[Saved data entries]
* * * *

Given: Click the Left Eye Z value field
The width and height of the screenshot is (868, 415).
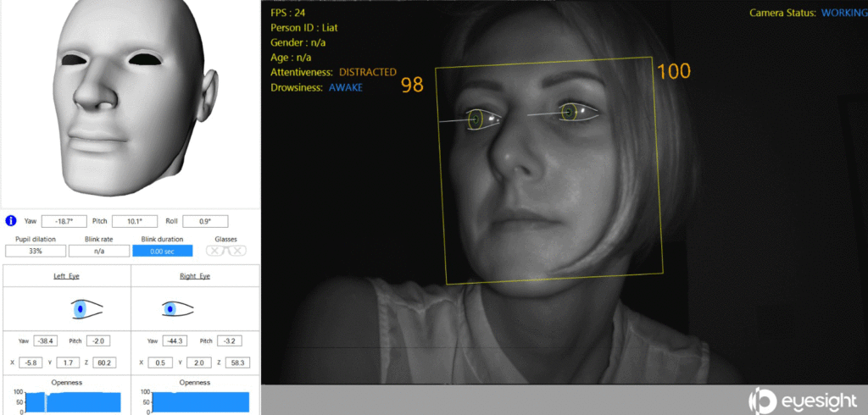Looking at the screenshot, I should click(103, 362).
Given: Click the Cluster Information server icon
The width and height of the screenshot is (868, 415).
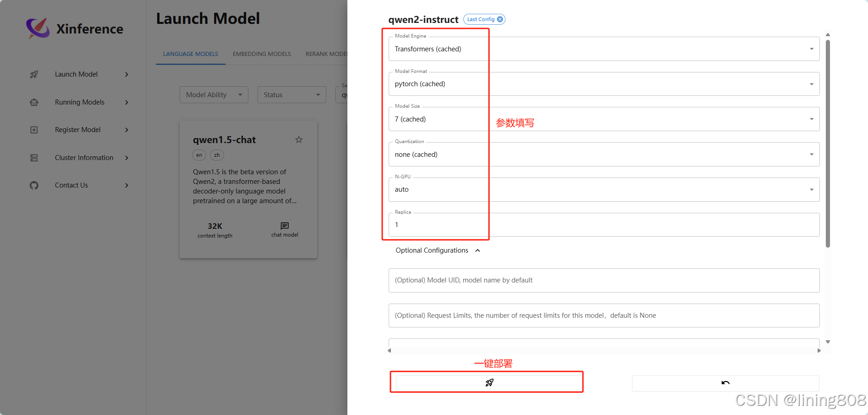Looking at the screenshot, I should [34, 158].
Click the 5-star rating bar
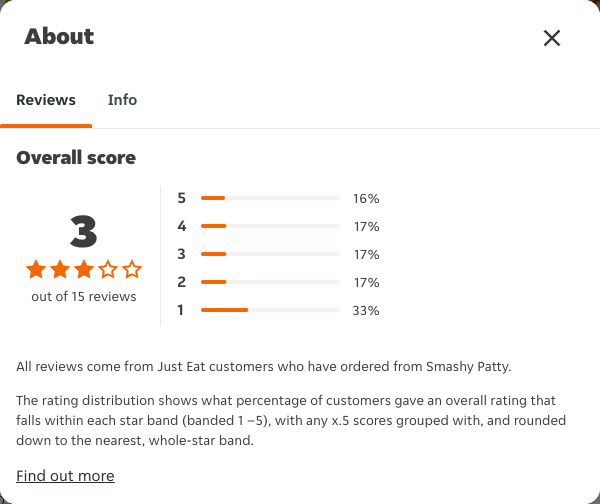Image resolution: width=600 pixels, height=504 pixels. 270,198
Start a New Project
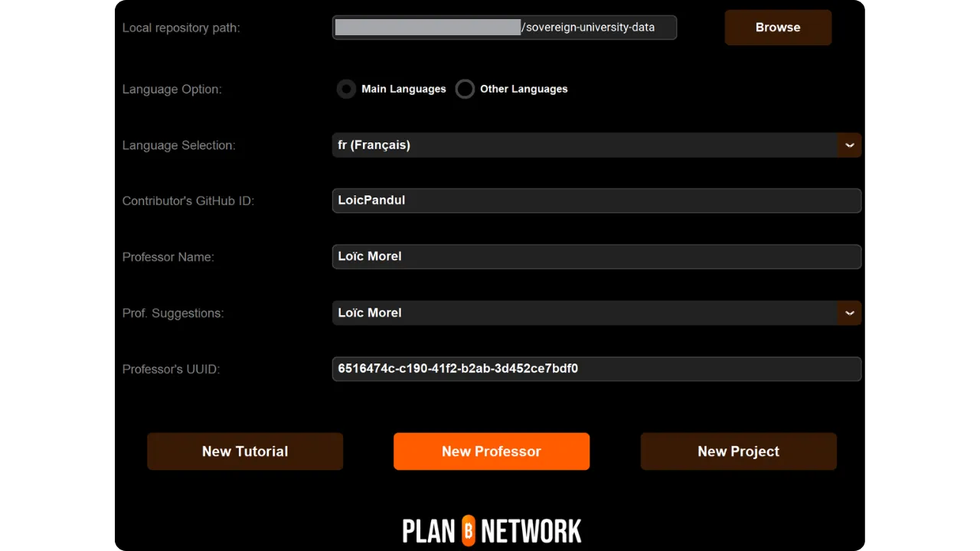This screenshot has height=551, width=980. pos(738,452)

* * * *

• **What is required**
Copy out each line of the data in which the word "Given" appears.

• **Finished task**
Given: Click the Left Eye Z value field
Given: Click the Cluster Information server icon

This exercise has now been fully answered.